Unfortunately, Microsoft decided to use long in many various structures and API calls, and ran into the problem that, on Win64, making it 64-bit would break much legacy code. So, the 64-bit Visual C compiler makes long a 32-bit type. This makes long an even worse type to use since its width of a register assumption is changed on Win64.

I have seen countless programs that ignore good typing practices and make themselves unportable (for no reason other than poor style) to other platforms. For the best portability, be proactive:

  • Use *int_Xt, for example, int8_t instead of char or BYTE when your intention is to store an 8-bit integer.
  • Use intptr_t for pointer math that requires using an integer.
  • Use size_t for counts that can’t go below 0. Don’t use int or DWORD when you mean something that might not be a signed 32-bit integer.
  • Avoid Microsoft typedefs unless you’re directly interacting with Windows API. They have no place in code that might run on other platforms.
  • Avoid long unless it’s part of an external API call.
  • Avoid time_t in binary formats (such as files or network code). On GCC/VS2k3, its size is equal to the processor bit width. On VS2k5, it is always 64-bit.

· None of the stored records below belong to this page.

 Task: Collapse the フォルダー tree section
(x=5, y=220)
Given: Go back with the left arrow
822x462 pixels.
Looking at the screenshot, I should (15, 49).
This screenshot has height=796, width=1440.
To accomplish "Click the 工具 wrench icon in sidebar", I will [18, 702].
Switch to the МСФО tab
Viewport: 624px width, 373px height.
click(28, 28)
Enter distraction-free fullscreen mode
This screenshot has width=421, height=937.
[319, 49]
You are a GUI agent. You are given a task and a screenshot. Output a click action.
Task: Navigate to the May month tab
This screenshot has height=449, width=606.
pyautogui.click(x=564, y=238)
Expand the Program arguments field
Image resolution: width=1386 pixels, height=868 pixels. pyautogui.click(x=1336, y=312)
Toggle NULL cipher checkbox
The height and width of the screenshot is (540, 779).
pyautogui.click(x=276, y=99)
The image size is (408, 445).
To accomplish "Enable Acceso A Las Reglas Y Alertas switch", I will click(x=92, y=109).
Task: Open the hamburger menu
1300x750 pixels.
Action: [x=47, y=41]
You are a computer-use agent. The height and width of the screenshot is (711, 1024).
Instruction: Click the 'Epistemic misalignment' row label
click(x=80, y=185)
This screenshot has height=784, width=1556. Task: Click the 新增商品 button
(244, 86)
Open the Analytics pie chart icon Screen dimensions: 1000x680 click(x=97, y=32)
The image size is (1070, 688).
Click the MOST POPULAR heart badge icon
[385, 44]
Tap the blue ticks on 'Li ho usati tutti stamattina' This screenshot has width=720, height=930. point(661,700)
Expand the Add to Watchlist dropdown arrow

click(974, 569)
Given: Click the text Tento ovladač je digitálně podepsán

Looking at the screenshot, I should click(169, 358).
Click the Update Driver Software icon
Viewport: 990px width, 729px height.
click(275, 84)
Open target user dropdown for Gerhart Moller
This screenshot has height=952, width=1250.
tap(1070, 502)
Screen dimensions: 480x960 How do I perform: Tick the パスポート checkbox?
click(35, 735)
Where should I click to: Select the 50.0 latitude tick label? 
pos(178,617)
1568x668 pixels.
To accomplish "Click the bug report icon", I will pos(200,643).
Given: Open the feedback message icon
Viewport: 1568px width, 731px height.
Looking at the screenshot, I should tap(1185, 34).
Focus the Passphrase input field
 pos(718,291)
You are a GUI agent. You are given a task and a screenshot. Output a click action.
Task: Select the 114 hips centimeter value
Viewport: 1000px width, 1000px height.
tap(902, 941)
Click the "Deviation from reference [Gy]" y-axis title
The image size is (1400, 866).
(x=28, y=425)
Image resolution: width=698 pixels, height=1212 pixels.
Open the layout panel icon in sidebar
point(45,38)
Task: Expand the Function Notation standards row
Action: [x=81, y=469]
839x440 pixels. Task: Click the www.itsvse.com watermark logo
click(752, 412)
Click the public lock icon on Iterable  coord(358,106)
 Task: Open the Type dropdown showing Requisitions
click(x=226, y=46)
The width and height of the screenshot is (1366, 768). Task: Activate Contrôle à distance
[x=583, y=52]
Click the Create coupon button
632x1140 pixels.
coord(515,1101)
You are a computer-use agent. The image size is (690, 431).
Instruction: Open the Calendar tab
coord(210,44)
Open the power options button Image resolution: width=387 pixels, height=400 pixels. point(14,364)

Examples of these mistakes:

long: A developer once gave me code to interact with his network application. The code compiled on my 64-bit server but failed to connect with his application. He had used long in a network structure assuming it would be 32-bit. long was doubly meaningless as it could be different on either end of the spectrum. Using int32_t in the specification would have solved that.

time_t: Someone in IRC asked me to make a reader for his binary file format, which involved a time_t field in a struct. On my 32-bit VS2k5 compiler, time_t was 64-bit, and I couldn’t read his file format at first. The specification should have either mentioned the compiler, mentioned that time_t had to be 32-bit, or it should have simply used a field guaranteed to be most portable (like int64_t).

All of these are general suggestions toward making applications more portable. As long as you know the exact meaning of your types, and you have fully documented the “indeterminate” cases in your API calls/structures/binary formats, it’s fine. But if you’re blindly using sketchy types out of laziness, you won’t regret taking the time to use better types. You gain both readability and portability by being explicit.